VERRRRYYYY SLOW Virus Database Update. For CIS Premium (latest). uTorrent is off and this is a brand new laptop. Windows 64 bit
Just about the time I would click “No” (or something) every time the “isolate/run program in the sandbox” prompt appears, the other taller box with the “approve”/“disapprove” buttons would SUDDENLY appear which means I often make a mistake and click “disapprove” for a program that I want to “approve” because originally I wanted to click “no” for “run program in sandbox” prompt.
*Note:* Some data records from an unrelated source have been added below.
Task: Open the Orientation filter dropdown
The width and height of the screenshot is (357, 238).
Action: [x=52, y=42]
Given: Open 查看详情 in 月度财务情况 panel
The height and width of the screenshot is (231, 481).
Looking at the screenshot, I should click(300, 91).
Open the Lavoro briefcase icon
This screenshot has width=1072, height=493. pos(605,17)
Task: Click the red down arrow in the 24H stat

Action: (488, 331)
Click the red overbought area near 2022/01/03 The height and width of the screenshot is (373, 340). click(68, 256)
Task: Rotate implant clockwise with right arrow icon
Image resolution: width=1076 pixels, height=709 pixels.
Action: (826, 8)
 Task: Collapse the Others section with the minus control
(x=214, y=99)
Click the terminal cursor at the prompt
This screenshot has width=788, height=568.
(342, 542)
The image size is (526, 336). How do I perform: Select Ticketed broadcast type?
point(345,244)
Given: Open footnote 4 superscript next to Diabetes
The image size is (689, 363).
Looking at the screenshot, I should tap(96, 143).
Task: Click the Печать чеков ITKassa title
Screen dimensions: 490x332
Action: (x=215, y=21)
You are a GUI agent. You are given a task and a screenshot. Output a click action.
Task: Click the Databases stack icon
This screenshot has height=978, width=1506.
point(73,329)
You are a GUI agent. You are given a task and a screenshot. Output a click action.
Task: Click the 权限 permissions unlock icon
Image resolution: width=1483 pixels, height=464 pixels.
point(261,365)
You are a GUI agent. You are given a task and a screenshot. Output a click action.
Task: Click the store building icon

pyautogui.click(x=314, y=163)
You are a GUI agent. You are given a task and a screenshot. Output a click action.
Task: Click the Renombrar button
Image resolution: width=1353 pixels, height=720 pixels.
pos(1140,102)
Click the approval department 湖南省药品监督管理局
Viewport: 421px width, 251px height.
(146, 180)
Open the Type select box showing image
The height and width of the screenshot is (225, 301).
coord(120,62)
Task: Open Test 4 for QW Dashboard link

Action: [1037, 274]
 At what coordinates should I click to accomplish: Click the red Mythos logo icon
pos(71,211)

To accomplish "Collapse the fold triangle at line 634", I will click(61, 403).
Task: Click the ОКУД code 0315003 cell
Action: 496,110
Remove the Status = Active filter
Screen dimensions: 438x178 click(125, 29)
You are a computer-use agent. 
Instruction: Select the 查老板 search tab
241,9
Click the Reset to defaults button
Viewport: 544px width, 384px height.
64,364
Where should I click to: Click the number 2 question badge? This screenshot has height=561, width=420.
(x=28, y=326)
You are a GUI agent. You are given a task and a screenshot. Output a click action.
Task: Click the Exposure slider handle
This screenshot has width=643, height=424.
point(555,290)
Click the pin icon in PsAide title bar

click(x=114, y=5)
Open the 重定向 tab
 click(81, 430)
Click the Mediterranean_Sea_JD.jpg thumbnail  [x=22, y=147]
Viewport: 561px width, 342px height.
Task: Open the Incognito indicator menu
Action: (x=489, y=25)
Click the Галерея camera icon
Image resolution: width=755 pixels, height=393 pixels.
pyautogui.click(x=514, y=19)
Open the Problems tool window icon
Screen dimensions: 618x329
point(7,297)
Poor design, guys. 
CIS was bloating my PC performance therefore it was slowing down my PC so was the scanning process.
I’m now using Iolo System Mechanic Professional which has Iolo System Shield Anti-Virus/Anti-Spyware & Windows Firewall w/ Advanced Security
COMODO, please improve CIS by making it not slow down PC performance.
Go here https://forums.comodo.com/general-discussion-off-topic-anything-and-everything/comodo-please-forgive-me-t82112.0.html;msg587380#new to see some pictures of the software I’m using.
I reinstalled CIS because it would greatly delay the installation/updating of programs it didn’t recognize. The install process ran significantly longer than it should have. It took so much time to do these things that it appeared as though the program had froze. After waiting for these long delays to end, CIS would come up with a defense+ or firewall alert so I knew this was comodo’s fault.
Another problem I was having was that the popups telling me a file has been observed as unrecognized or a program was sandboxed could not be re-enabled after I checked the “Hide these alerts” checkbox.